Legitimate or Misinformative

Author John Rae-Grant

TL;DR

Research Question

Can we classify a body of text (article, posting, email) as legitimate or misinformative?

Several shallow model classifiers and multi-level neural networks were built, tuned and evaluated. The results are described below.

The most successful models were then loaded into a web app "Legitimizer" which allows the user to either submit new articles for classification or see the classification results for example articles from the source datasets.
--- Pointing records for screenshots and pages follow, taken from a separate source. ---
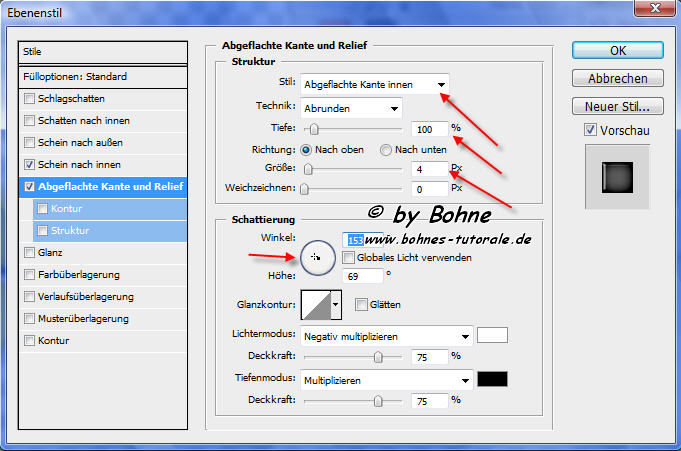Image resolution: width=681 pixels, height=451 pixels.
Task: Close the Ebenenstil dialog window
Action: pos(657,10)
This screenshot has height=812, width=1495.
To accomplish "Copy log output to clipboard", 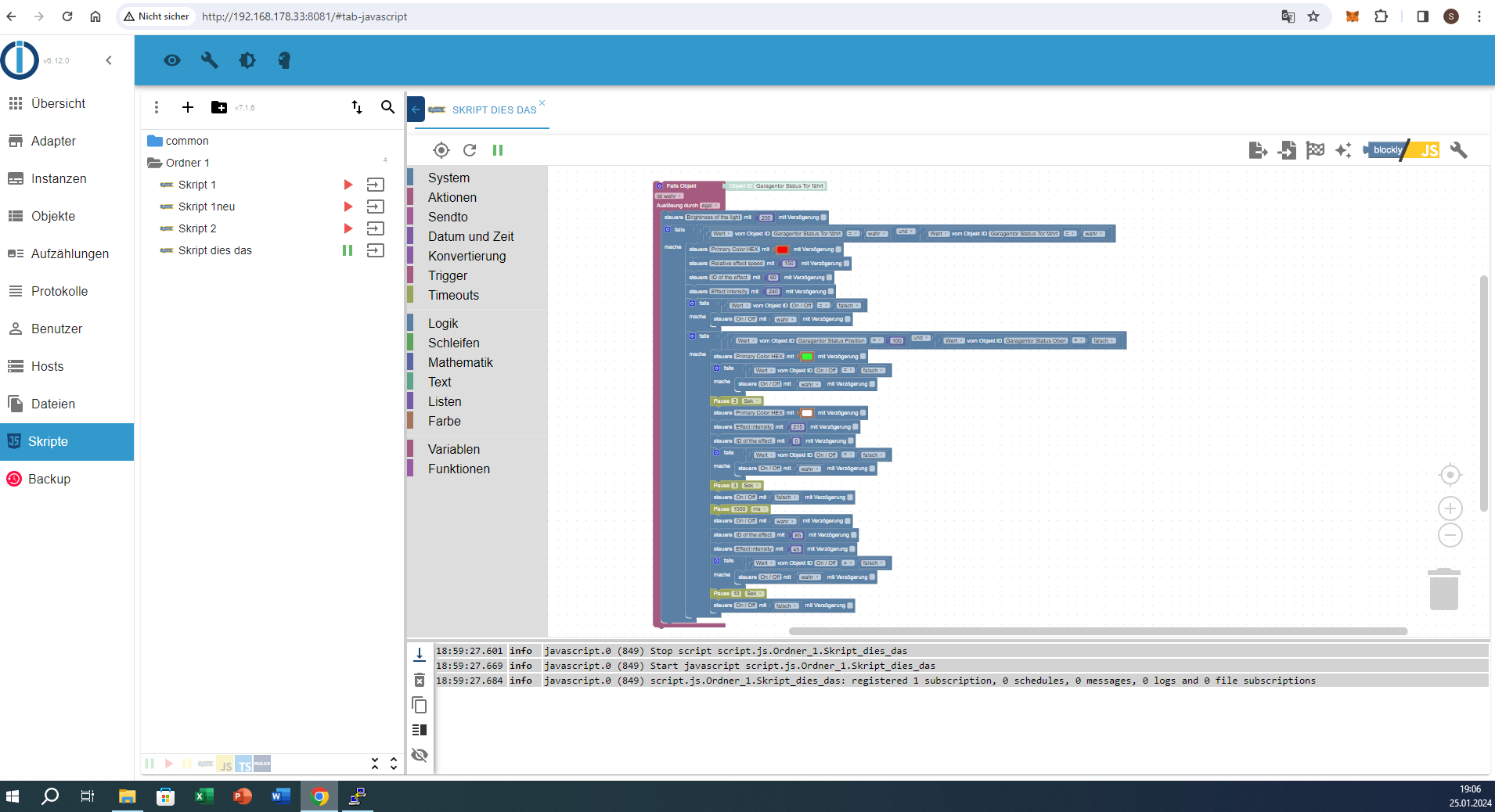I will pyautogui.click(x=420, y=705).
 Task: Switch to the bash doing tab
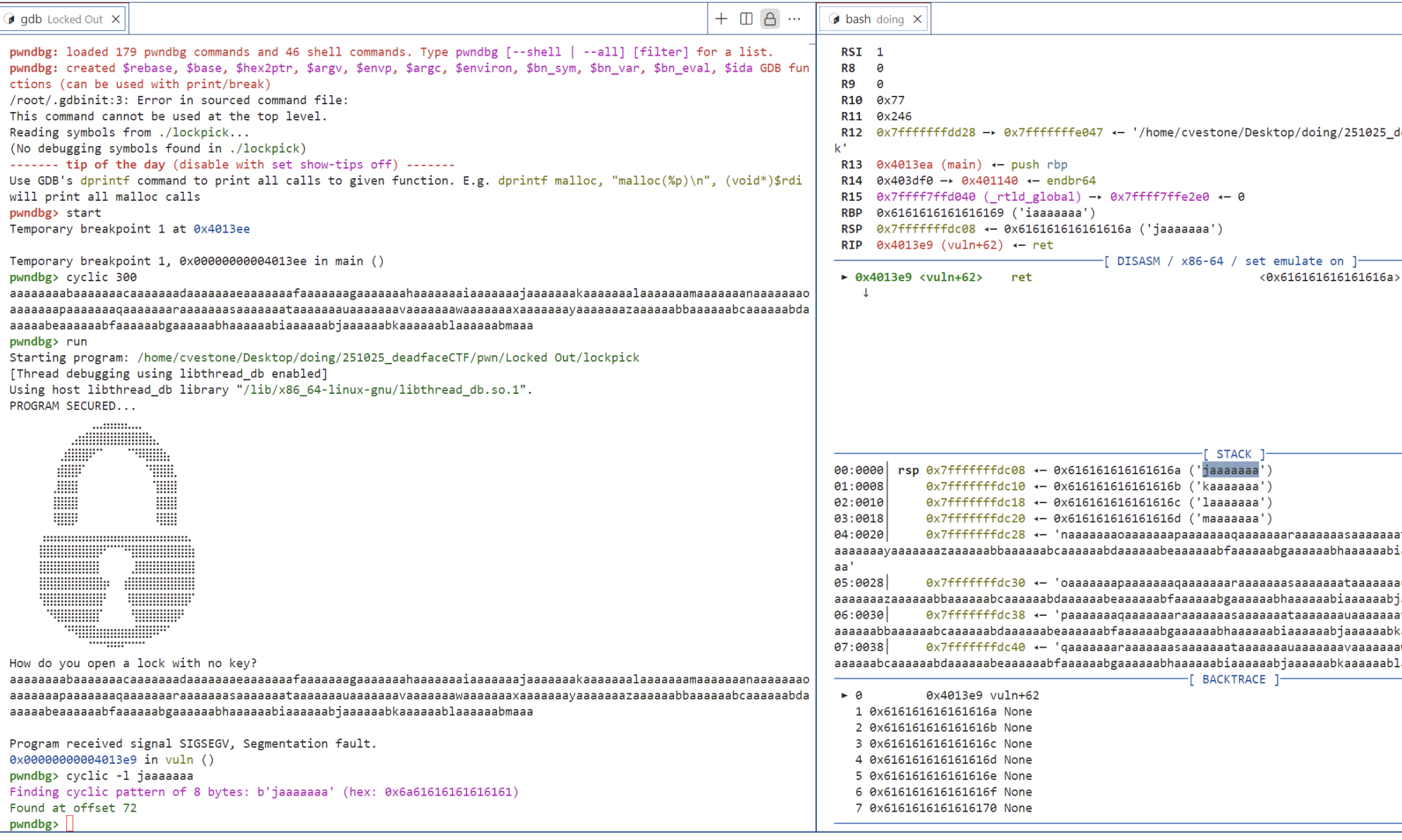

Legitimizer UI Legitimizer App Source Repo Primary Notebook

Next Steps

To further strengthen the Legitimizer, I'd advocate the following next steps:

Add heatmap coding to give some idea of which word sequences had the most impact on the classification.
Investigate deeper neural networks.
Retrain with more recent, deeper datasets such as the bluesky posts.
Integrate RAG techniques from the Averitech submissions.

Problem Statement

The research question I sought to answer is "can we accurately classify a body of text (article, posting, email) as legitimate or misinformative?" I had originally intended to base this determination on metadata and semantic analysis, especially the fact density and provenance of the text, and to use Wikipedia as the source data. In my research, I found that the labelling of articles on wikipedia was much more nuanced and subjective, and that the semantic parsing was too in depth of a specialized area to dive into. Instead, I found several datasets of articles which had been labelled as "fake" or "real", and focused on building different Natural Language Processing (NLP) based classifiers to see what level of accuracy could be achieved in matching the given labels.

Rationale

There are few questions as important today as “should I believe this article”. Indeed, with most people getting their “information” not from vetted sources, but from social media, the traditional methods of distinguishing trusted from untrusted sources have largely disappeared.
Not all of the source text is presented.